Entschieden schüttelte er seinen Kopf. „Komm jetzt, wir haben schon genug Zeit verloren." Er hatte es gewusst. Warum hatte er nicht weiter auf Distanz bleiben können? Jetzt war alles verloren. Und das nur, weil er sich nicht genug unter Kontrolle hatte.

„Elea!" Vor Zorn kochend schloss Ria zu ihm auf. Warum blockte er auf einmal alles ab? „Was zur Hölle war das?" Blödmann!

Er hielt inne und beobachtete die zitternde Schattenseele neben sich.

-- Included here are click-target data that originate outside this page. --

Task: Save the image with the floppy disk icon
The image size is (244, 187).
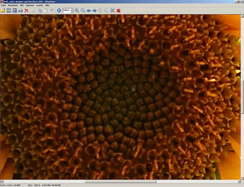Action: point(15,11)
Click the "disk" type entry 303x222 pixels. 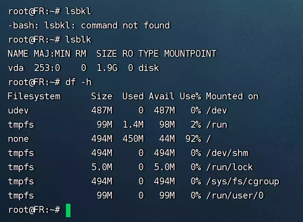click(x=149, y=68)
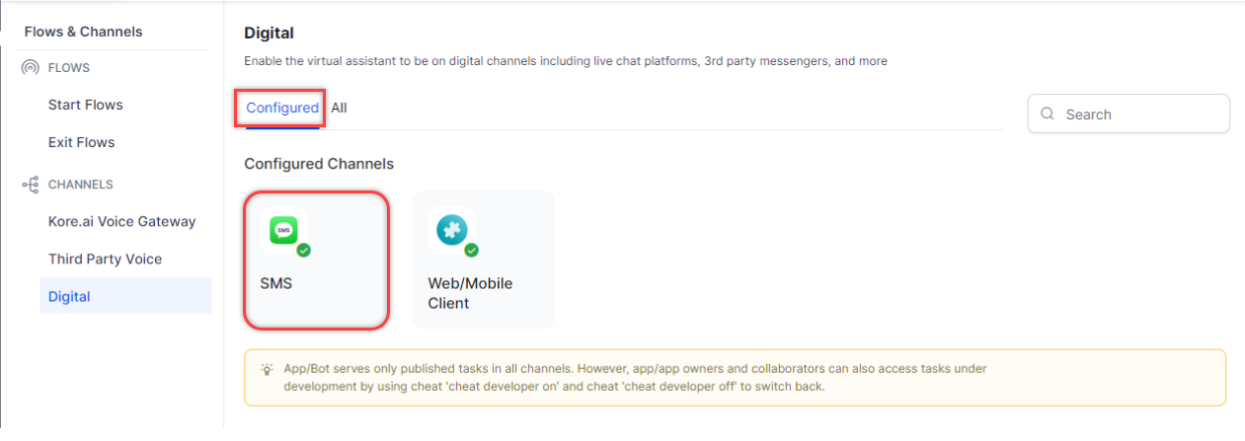This screenshot has width=1245, height=441.
Task: Open the Web/Mobile Client card label
Action: pos(470,293)
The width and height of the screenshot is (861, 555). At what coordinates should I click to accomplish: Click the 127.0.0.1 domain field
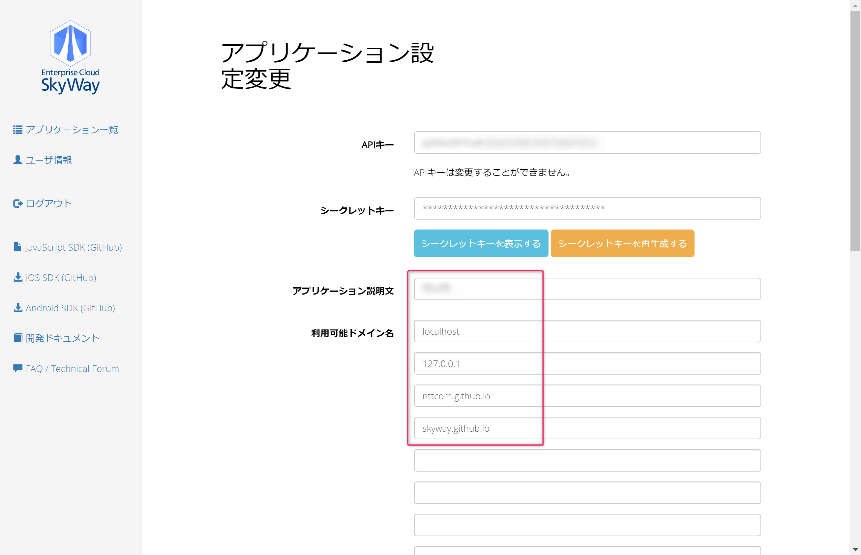[587, 364]
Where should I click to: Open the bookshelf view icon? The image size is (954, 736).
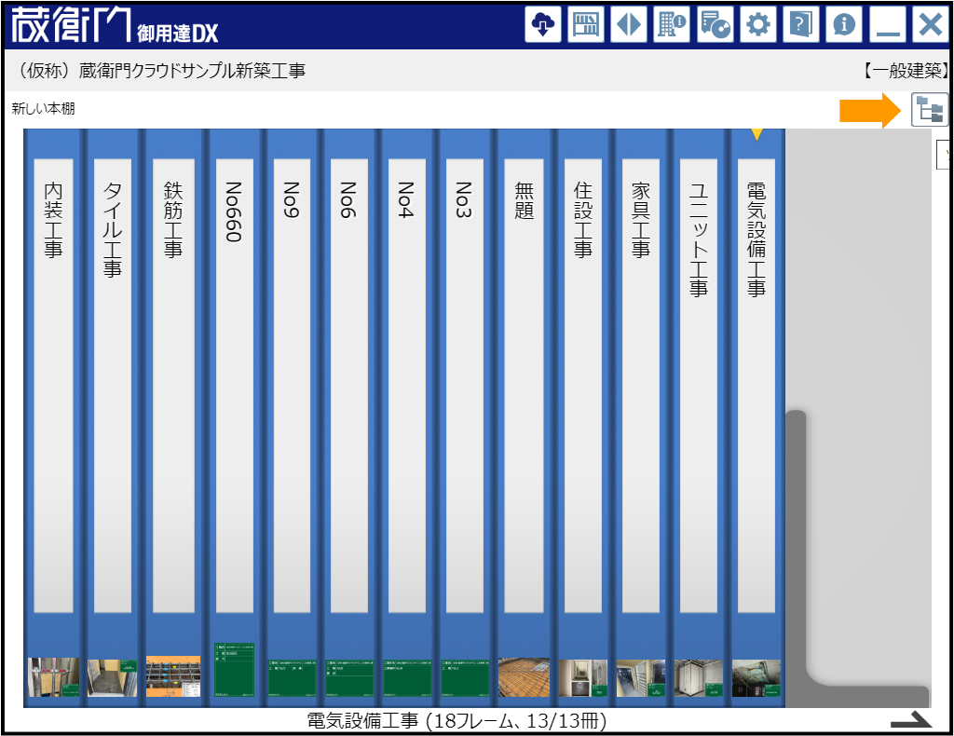pyautogui.click(x=586, y=24)
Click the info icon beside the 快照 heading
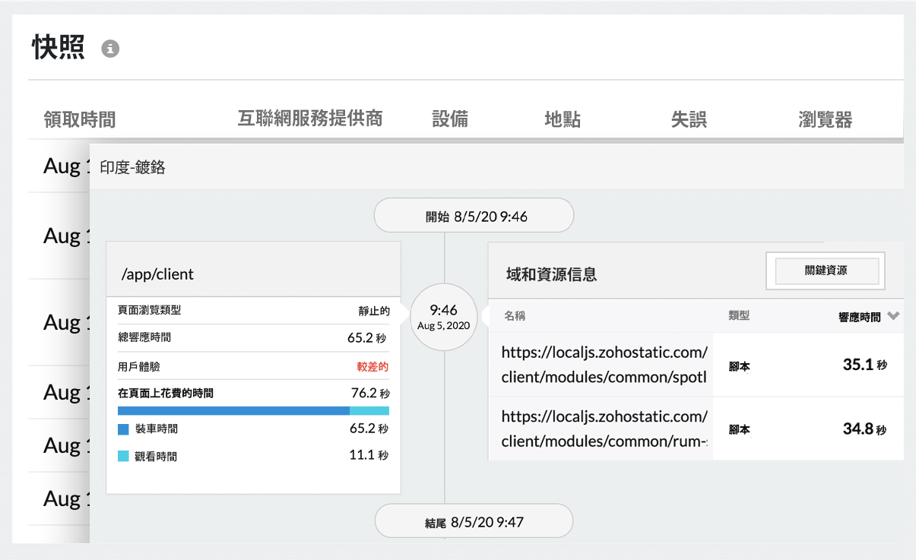The height and width of the screenshot is (560, 916). tap(111, 49)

Um nichts auf der Welt würde er es ihr erklären. „Bist du verletzt?"

„Was?" Fassungslos fixierte sie ihn. Weshalb sollte sie sich verletzt haben? „Warum antwortest du mir nicht?" Waren Themenwechsel jetzt neuerdings in Mode gekommen?

Mit aufeinander gepressten Lippen beugte er sich über sie. „Es ist meine Schuld. Entschuldige, ich habe nicht aufgepasst."

Irritiert erwiderte sie seinen Blick. „Was...?" Geradezu hilflos zuckte sie mit den Schultern. „Vergiss es." Mit hängenden Schultern stolzierte sie durch den Wald davon.

Frustriert raufte Eleasar sich die Haare. Das alles war zum Verrücktwerden. Es war jedoch zu spät, um sich Vorwürfe zu machen. Ihre Sicherheit hatte nun mehr Priorität denn je. Und dafür musste er sich mit ihr gut stellen. Es war unter normalen Umständen schon schwer genug dafür zu sorgen, dass sie sich nicht regelmäßig in Lebensgefahr begab. Nur zu deutlich hatte er die Szene vor sich, als sie aus dem Dorf aufgebrochen waren und sie gleich durch tödliche Sträucher hatte kriechen wollen.

„Was hältst du davon, wenn wir uns gegenseitig Fragen stellen? Ich bin mir sicher, du hast einige Fragen." Es war ein schwacher Versuch, sie auf andere Gedanken und gleichzeitig mehr über sie in Erfahrung zu bringen.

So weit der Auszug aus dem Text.